Histoire d’appliquer immédiatement
les principes qu’il met en place, il ordonne :
« Caresse-toi. »
En passant mon poids sur le bras
gauche, je glisse ma main droite entre mes jambes et je caresse mon sexe
ouvert.
« Ne mets rien
dedans ! »
Ça va, j’ai compris. Je ne mets rien
dedans. Toujours l’idée que je sois bien vierge à 100%... Avec un doigt en plus
ça doit bien faire 20% de virginité en moins, peut-être pire.
Il demande justement :
« Tu as déjà mis quelque chose
dedans ? »
Je secoue la tête, mes cheveux balaient le
sol. Non seulement je n’ai jamais rien mis dedans, mais en sus j’ai depuis
toujours la ferme intention de maintenir cet état de fait. Il n’est absolument
pas nécessaire que quoi que ce soit entre là-dedans pour me procurer les
plaisirs les plus grands et les plus variés. Tout se passe dans ma tête.

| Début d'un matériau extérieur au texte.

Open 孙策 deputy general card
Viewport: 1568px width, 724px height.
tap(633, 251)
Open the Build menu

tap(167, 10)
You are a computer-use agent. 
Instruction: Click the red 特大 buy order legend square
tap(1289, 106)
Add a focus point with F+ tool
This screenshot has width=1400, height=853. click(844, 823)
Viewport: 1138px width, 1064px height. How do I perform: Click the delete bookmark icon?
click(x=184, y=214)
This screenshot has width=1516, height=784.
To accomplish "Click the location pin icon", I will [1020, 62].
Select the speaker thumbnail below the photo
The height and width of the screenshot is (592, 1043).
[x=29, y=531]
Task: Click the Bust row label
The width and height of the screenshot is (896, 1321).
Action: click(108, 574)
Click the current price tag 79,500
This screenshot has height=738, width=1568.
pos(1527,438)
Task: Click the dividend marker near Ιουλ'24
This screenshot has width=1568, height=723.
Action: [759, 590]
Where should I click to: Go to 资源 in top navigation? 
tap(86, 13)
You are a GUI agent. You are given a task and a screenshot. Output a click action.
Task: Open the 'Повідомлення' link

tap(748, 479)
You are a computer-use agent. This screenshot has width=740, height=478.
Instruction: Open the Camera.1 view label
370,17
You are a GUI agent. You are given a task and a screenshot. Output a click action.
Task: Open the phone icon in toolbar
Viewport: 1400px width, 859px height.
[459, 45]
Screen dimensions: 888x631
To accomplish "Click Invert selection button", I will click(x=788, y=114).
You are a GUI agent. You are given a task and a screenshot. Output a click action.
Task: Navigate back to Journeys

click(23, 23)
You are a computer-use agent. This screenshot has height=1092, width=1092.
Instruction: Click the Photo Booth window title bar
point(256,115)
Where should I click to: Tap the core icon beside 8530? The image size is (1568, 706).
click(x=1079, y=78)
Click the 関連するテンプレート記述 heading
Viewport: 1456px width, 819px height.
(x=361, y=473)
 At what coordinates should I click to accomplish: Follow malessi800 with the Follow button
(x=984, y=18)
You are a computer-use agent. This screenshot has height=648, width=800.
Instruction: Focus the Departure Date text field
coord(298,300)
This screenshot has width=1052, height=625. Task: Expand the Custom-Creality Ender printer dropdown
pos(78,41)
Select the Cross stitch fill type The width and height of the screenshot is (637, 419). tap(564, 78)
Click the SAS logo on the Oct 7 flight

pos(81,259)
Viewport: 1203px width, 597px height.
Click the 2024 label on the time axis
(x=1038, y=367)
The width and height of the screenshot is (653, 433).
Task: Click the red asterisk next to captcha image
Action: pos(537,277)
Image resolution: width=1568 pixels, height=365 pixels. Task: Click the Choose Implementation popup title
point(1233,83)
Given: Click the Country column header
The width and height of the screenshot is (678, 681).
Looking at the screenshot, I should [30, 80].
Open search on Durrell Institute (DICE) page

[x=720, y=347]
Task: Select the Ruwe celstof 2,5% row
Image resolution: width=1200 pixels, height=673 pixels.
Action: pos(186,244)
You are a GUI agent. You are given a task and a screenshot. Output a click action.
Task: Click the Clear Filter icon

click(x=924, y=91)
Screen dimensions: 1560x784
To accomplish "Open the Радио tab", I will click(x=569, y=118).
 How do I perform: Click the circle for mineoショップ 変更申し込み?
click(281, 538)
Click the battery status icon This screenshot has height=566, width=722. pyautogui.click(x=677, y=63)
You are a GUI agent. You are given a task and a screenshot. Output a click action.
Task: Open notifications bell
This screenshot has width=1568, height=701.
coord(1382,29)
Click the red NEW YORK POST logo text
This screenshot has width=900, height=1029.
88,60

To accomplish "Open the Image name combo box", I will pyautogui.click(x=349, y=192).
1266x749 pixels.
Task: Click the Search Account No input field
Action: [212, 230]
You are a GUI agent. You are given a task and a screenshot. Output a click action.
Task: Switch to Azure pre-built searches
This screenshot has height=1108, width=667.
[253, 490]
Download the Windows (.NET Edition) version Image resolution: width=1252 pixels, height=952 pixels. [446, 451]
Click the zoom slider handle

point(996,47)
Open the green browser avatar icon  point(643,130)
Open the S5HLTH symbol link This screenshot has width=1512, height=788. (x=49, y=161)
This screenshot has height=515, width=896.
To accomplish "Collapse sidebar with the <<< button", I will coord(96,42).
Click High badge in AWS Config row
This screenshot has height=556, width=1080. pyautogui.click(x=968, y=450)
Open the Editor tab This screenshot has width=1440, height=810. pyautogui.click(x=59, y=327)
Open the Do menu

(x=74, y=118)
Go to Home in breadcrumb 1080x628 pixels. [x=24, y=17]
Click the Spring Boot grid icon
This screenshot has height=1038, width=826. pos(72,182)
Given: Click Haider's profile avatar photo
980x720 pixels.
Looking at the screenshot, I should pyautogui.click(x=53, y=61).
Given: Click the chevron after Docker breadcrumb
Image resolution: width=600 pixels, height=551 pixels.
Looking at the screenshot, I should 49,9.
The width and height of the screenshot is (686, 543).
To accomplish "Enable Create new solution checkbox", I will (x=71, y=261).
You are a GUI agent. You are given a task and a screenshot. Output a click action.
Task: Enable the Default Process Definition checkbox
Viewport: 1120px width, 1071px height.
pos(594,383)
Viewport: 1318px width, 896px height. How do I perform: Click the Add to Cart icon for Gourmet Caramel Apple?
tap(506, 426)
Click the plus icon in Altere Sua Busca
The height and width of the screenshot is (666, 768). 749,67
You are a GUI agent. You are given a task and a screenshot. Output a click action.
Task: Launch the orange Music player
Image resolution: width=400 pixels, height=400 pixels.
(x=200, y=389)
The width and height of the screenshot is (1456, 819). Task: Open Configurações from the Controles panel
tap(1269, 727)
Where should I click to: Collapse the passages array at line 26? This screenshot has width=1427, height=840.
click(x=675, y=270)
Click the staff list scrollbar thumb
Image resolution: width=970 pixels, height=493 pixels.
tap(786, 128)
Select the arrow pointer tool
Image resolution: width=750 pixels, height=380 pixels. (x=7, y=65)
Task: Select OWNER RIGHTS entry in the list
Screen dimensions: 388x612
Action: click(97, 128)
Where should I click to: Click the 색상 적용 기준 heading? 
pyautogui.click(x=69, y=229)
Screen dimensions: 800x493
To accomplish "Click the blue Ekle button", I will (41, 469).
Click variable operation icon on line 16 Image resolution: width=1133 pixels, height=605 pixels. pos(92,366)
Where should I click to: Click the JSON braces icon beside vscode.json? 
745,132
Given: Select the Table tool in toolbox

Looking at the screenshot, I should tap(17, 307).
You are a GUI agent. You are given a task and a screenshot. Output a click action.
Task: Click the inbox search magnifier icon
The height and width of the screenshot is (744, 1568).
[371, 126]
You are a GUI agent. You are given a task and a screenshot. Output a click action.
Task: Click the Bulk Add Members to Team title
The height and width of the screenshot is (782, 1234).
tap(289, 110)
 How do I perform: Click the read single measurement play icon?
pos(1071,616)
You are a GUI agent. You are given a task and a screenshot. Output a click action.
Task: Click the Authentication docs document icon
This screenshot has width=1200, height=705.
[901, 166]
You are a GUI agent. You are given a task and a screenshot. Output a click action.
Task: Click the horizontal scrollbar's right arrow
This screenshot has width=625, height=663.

Bon,
évidemment, quand je m’imagine avec des bas résilles et du rouge à lèvre, ça
n’a aucune chance d’aboutir ; j’ai des fantasmes et des mythes sexuels que
personne ne soupçonne et qu’il est sûrement à mille lieues d’imaginer. Même
quand je rêve, je ne mets rien dedans.
Il est très satisfait de ma réponse
négative, il sourit largement.
« Tu es parfaite.
Lève-toi. »
Enfin. Je me relève avec précaution,
le sang dans ma tête reflue. Je me tourne face à lui. Cette fois, son index
fait un mouvement vers le sol.
« Accroupis-toi. »
J’obéis, mécaniquement, sans
réfléchir ; je m’assois sur mes talons, dans la position que je pense être
celle qui convient, les mains sur les genoux. Ma chatte est à quelques
centimètres de sa moquette. Il devient tout rouge, ouvre sa braguette.
« Pisse. »
Trop facile. Je me relâche un tout
petit peu et un jet d’un jaune pâle jaillit d’entre mes jambes. J’asperge juste
devant moi en faisant plein de petites gouttes brillantes qui s’accrochent dans
les bouclettes du revêtement. Je me regarde faire en même temps ; sans le
voir je sais qu’il a sorti sa queue et qu’il a commencé à se branler.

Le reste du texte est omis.